With the more highly diverged 85%- and 82%-identical substrates (52 and 64 total mismatches, respectively), there was an approximately 80-fold increase in recombination rates in the MMR strains relative to the MMR+ strains. If one compares these rates to those obtained with the 100% control substrates, however, the 200-fold decrease in recombination rates observed in the MMR+ strains was not eliminated in the MMR strains. Even in the MMR strains this level of divergence reduced recombination rates approximately 10-fold. The trend observed with the 85%- and 82%-identical substrates was even more striking with the 74% substrates. When compared with the 100% control substrates, the recombination rate between the 74% substrates was reduced 4000-fold in MMR-competent cells. Although elimination of the MMR system improved recombination between the 74% substrates, the rate was still approximately 200-fold lower than that observed with the 100% control substrates.

DISCUSSION

An intron-based, inverted repeat assay was used to examine recombination between identical substrates and between substrates containing variable numbers of mismatches (Fig. 2). All substrates were derived from cβ cDNAs and were approximately 350 bp long. The substrate length was held constant to insure that recombination rates were affected only by the mismatches present. Because detection of recombination requires inversion of the region between the repeats (Fig. 1), this system only identifies reciprocal exchange events; simple gene conversions cannot be detected. To assess the role of the mismatch repair machinery in regulating recombination between nonidentical sequences, recombination rates were determined in both wild-type and MMR-defective (msh2Δmsh3Δ) strains.

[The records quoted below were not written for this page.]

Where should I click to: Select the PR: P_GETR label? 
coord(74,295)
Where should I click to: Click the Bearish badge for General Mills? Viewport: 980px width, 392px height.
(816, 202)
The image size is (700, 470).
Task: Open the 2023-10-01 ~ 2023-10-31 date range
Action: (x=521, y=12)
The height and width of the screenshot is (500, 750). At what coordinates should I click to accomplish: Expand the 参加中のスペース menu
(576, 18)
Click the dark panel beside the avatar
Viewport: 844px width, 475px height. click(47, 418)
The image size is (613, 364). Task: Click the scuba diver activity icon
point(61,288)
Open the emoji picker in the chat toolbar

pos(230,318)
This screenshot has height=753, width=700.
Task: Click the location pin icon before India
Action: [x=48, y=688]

Table 1 presents the recombination rates for each substrate pair and these data are summarized in Table 2.

Table 2.

Summary of recombination rates

Identity MMR+ rate, ×10−8 MMR rate, ×10−8 MMR/MMR+ MMR/MMR+ normalized to 100%
100% 110 (1×) 270  (1×) 2.7 1.0
99.7% (1 mm) 27 (4.1× ↓) 340  (1.3× ↑) 13 4.8
99% (3-4 mm) 12 (9.2× ↓) 310  (1.1× ↑) 26 9.6
91–94% 2.2 (50× ↓) 180  (1.5× ↓) 82 34
82–85% 0.33 (330× ↓) 27  (10× ↓) 82 30
74% 0.024 (4600× ↓) 1.3  (210× ↓) 54 20

For each homology level, the rates shown were obtained by averaging the rates observed with each substrate at that level (see Table 1). The number in parentheses following each rate represents the fold increase (↑) or decrease (↓) relative to the rate obtained with the 100% substrates in the same MMR+ or MMR background. 

Recombination rates between five different pairs of identical (100%) substrates were examined and these rates served as controls for subsequent experiments involving mismatched substrates. In MMR-competent strains, the rates varied from 0.7 × 10−6 for the cβ6/cβ6 substrates to 1.7 × 10−6 for the cβ7a/cβ7a substrates. The slight but statistically significant (see legend to Table 1) variation in rate with substrates of the same size indicates that the actual sequence of bases may have subtle effects on recombination. Such subtleties could have their origins in either preferred sites for recombination-initiating lesions or preferred sites for resolving recombination intermediates. Sequence preference for resolution has indeed been observed in the cleavage of Holliday junctions in vitro by the bacterial RuvC protein (41). With each of the five 100% substrates analyzed, the recombination rate in the MMR-defective strain was elevated relative to that in the MMR+ strain; the average increase was 2.7-fold. Although the MMR machinery would not be expected to inhibit recombination between identical sequences, we suggest that the MMR system may be detecting either intrastrand secondary structure or unpaired regions resulting from branch migration of Holliday junctions into the nonhomologous regions that flank the recombination substrates. Regardless of the molecular basis of the increased recombination in MMR strains seen here, it is important to account for this increase when assessing the effects of mismatches on recombination rates. It should be noted that the inhibitory effect of MMR proteins on recombination seen in this study is in contrast to the small stimulatory role reported elsewhere (42); the conflicting results may reflect differences in the assay systems used.

The effect of a single potential mismatch on recombination rate was determined using five different substrate pairs, each of which contained a defined base substitution. Although both the type and position of the base substitution were varied, all 5 one-mismatch substrates recombined similarly. In the MMR+ strains, the average rate of recombination between the mismatch-containing substrates was approximately 4-fold lower than the average recombination rate between the 100% substrates. In the MMR strains, however, the average rate of recombination between the mismatch-containing substrates was the same as that between the 100% substrates. These data demonstrate that a single mismatch is sufficient to impair the recombination process in yeast and that this impairment derives solely from action of the MMR machinery. Although a single mismatch within 31 bp substrates also was observed to inhibit recombination in E. coli, the inhibition was not due to the action of the mismatch repair machinery (15).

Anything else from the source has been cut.